Go to the line with "Task: Sort by the 修改日期 column header" in the entries below and write out every line from there through the line with "Task: Toggle select-all", exactly and without pictures.

**Saved data entries**
____

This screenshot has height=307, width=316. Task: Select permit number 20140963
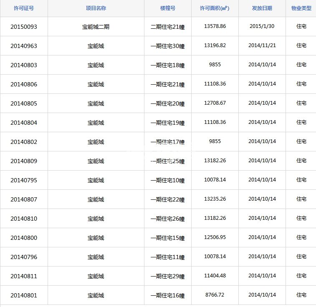[x=24, y=46]
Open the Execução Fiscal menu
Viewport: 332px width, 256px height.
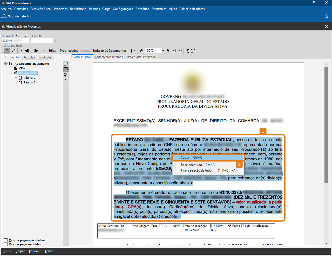pyautogui.click(x=41, y=9)
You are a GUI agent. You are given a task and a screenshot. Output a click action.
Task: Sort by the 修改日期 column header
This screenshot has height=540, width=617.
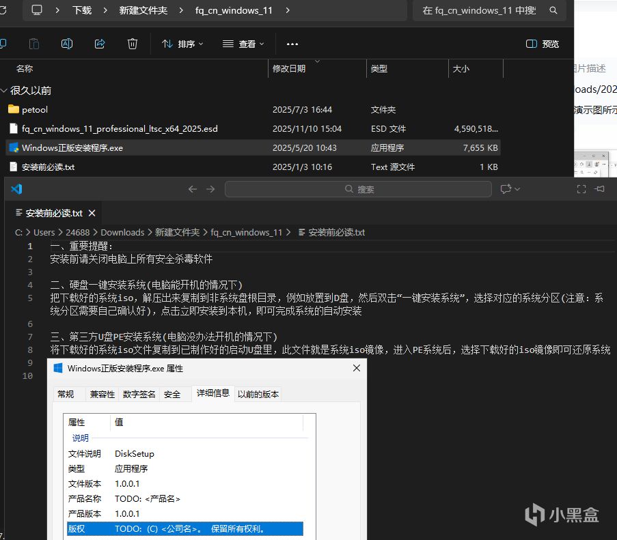click(289, 69)
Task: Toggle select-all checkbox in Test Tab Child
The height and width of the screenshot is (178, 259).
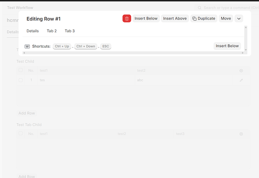Action: point(21,134)
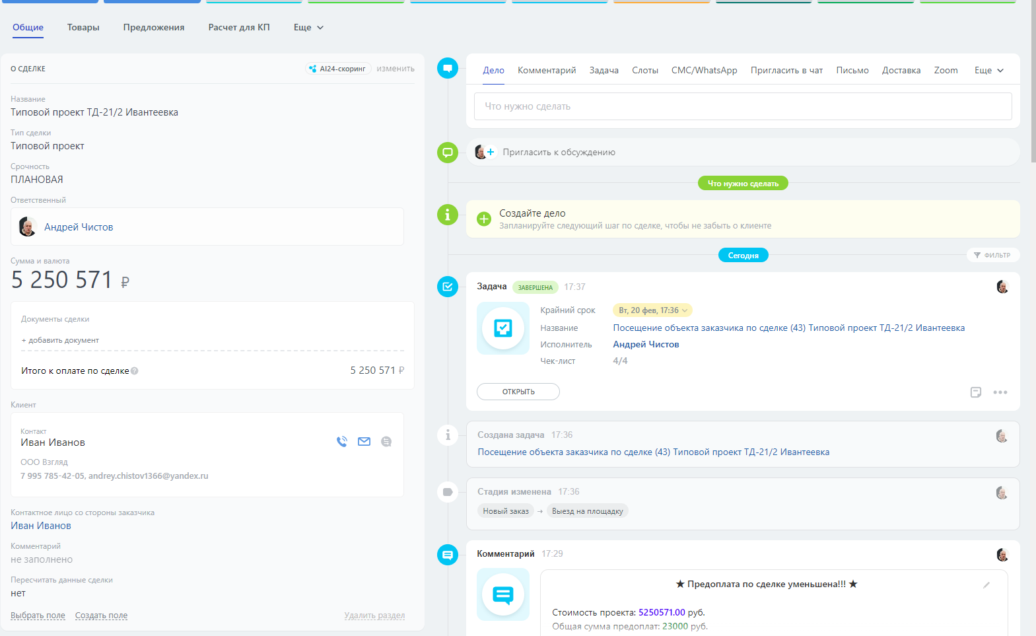Click the help question mark near Итого к оплате
This screenshot has height=636, width=1036.
tap(135, 371)
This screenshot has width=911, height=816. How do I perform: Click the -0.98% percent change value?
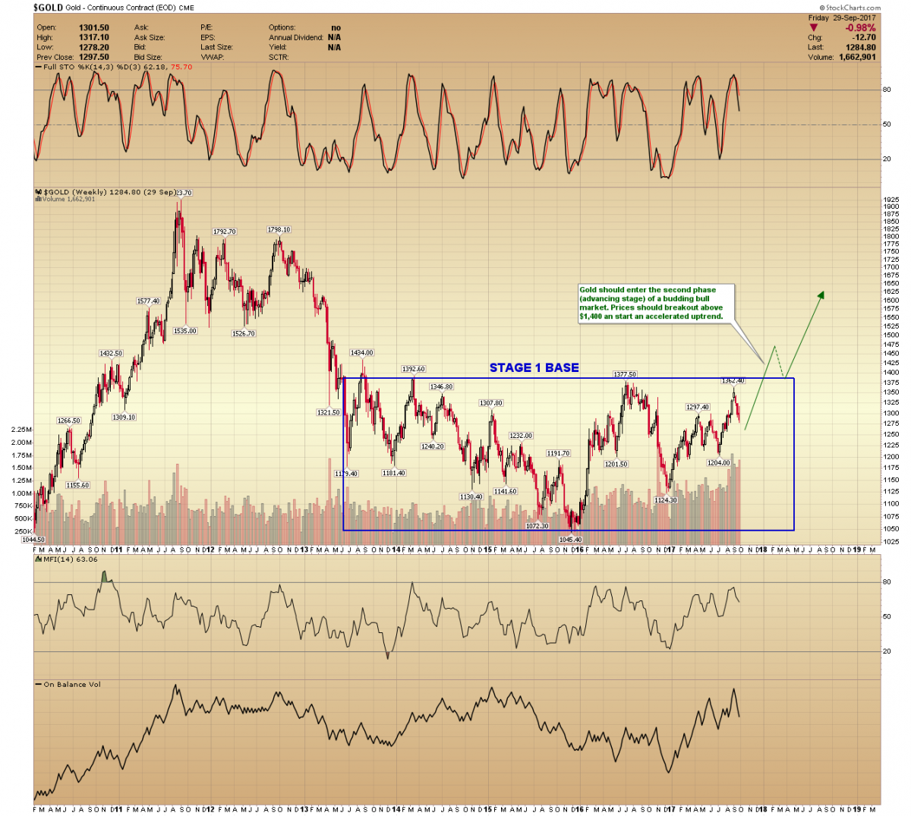(860, 28)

____

**EXPECTED ANSWER**
Task: Sort by the 修改日期 column header
This screenshot has height=540, width=617.
click(289, 69)
Task: Toggle select-all checkbox in Test Tab Child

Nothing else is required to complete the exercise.